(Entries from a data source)
____
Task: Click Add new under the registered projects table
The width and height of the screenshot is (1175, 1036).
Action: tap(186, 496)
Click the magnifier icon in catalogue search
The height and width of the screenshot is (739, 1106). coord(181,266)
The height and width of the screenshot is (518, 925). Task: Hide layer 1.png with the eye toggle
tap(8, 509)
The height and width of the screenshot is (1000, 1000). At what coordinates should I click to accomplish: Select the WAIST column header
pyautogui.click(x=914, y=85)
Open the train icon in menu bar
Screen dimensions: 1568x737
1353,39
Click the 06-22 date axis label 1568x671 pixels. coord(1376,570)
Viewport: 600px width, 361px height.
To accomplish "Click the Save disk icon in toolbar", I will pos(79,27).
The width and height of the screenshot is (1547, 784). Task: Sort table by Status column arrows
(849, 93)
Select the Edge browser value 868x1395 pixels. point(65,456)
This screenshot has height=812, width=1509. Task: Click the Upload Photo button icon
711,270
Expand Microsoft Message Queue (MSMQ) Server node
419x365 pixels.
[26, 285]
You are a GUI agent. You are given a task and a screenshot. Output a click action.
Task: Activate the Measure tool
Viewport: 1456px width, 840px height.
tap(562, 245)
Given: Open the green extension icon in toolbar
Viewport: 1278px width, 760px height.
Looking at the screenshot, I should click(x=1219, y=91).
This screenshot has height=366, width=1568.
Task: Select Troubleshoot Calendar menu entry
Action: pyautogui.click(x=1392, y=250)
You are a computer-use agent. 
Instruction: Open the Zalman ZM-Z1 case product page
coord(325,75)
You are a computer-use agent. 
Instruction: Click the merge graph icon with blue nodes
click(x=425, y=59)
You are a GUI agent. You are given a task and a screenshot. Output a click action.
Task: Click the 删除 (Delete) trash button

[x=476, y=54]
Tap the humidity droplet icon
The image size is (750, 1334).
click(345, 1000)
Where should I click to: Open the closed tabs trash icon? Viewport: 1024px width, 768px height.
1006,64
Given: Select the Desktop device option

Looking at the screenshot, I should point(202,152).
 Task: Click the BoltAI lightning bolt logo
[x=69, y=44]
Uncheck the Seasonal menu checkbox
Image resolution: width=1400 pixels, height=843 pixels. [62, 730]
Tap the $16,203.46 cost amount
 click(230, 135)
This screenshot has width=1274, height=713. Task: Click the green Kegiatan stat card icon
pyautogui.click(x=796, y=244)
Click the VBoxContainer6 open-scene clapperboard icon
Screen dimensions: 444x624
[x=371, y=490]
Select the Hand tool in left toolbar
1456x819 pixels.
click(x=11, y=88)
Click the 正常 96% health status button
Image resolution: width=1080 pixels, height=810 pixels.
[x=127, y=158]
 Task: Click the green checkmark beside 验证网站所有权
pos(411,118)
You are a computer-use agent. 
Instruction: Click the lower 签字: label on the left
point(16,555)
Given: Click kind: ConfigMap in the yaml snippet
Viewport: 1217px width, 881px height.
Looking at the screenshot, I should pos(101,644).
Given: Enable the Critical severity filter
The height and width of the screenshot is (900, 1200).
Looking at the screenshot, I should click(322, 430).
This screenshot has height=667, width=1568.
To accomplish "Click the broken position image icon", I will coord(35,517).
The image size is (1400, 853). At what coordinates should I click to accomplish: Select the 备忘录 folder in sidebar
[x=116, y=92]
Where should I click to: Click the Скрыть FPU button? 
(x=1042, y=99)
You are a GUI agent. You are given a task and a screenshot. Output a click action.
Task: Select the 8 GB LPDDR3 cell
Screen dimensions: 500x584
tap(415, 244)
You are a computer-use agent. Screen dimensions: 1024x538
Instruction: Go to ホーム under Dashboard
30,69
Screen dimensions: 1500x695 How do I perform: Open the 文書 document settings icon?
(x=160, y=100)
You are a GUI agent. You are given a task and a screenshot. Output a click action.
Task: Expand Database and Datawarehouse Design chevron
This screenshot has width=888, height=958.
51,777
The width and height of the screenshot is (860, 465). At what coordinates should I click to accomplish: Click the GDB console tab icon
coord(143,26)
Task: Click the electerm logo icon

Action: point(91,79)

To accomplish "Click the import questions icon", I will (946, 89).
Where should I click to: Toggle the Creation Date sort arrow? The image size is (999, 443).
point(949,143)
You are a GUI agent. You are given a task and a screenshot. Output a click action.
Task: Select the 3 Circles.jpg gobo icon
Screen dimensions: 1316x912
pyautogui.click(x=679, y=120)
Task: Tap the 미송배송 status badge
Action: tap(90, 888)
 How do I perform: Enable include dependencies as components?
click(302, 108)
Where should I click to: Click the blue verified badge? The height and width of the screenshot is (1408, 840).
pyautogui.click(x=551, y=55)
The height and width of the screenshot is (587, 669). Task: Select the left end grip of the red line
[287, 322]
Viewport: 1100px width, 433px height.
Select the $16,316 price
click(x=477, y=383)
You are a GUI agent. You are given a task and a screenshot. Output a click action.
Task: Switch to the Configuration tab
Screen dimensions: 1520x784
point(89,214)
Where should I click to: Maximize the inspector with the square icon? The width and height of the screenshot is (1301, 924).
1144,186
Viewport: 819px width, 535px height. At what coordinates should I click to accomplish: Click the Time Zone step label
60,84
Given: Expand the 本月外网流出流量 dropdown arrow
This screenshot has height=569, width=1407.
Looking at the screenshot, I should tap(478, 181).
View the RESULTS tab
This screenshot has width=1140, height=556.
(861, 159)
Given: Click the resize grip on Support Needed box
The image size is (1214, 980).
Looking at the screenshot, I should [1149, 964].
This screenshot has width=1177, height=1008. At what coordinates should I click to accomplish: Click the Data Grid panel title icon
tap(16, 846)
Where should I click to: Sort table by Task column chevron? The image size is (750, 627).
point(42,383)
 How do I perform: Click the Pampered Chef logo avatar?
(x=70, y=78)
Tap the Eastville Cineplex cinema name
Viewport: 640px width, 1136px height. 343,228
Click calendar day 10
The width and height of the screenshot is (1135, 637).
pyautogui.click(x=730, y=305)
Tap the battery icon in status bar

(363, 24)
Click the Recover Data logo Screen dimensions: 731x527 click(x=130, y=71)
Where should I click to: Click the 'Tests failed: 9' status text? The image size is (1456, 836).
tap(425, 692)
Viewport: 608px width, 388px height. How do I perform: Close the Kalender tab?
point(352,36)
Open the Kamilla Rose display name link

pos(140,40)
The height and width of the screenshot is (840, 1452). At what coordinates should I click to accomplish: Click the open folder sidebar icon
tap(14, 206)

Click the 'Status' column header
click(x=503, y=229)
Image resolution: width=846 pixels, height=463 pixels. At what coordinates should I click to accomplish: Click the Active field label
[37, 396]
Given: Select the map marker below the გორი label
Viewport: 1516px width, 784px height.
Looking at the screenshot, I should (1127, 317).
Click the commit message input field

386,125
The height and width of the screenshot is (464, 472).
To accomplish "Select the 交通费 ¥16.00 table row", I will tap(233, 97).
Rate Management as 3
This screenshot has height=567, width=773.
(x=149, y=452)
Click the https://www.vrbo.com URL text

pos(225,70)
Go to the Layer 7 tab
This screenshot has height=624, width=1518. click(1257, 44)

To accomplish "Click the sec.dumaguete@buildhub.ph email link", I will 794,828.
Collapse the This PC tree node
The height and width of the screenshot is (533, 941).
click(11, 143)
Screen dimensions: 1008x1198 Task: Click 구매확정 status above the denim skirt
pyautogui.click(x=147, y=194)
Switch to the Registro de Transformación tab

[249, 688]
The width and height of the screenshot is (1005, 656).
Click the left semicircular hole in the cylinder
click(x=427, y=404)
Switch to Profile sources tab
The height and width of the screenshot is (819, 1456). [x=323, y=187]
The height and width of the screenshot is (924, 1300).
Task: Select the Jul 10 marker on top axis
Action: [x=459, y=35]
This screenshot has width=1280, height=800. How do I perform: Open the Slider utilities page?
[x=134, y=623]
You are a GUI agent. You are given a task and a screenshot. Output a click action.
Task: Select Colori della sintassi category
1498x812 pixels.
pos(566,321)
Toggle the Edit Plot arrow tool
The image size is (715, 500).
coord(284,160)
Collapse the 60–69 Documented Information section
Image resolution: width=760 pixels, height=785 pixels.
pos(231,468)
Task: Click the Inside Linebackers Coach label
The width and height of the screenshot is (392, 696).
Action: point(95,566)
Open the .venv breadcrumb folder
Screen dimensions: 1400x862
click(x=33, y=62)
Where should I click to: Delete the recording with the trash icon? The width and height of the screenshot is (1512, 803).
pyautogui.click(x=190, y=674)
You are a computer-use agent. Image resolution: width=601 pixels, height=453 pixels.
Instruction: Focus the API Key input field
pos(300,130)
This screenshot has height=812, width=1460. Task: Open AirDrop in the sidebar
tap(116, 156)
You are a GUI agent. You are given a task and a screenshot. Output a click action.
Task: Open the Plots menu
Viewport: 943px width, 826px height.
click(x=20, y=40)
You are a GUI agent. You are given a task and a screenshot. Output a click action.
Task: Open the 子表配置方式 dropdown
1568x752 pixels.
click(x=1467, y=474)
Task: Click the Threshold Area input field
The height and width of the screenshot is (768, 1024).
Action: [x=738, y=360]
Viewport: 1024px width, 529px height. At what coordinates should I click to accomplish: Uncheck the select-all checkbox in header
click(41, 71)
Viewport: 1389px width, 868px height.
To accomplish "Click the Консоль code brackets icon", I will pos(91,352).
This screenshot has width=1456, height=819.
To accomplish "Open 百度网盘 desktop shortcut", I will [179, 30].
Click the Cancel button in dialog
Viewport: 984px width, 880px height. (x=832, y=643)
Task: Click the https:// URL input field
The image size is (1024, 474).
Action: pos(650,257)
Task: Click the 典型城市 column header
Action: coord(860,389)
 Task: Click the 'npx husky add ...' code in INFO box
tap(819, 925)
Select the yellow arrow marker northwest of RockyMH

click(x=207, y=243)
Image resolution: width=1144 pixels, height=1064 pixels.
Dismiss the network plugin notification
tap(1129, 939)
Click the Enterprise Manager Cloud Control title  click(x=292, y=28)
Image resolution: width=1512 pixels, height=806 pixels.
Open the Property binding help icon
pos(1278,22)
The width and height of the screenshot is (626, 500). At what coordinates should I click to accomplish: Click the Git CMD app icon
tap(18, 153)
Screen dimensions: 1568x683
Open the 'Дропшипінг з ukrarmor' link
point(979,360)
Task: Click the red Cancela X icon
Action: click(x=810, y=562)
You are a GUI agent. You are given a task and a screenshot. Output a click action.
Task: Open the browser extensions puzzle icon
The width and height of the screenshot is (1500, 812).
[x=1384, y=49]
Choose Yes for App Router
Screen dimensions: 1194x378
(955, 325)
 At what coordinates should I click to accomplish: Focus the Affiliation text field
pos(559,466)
____
• TASK GOAL:
Return every line of the entries above that contains the string "field".

• SOLUTION TO THIS PROBLEM:
Image resolution: width=846 pixels, height=463 pixels. At what coordinates should I click to accomplish: Click the Active field label
Click the commit message input field
Instruction: Focus the API Key input field
Task: Click the Threshold Area input field
Task: Click the https:// URL input field
 At what coordinates should I click to accomplish: Focus the Affiliation text field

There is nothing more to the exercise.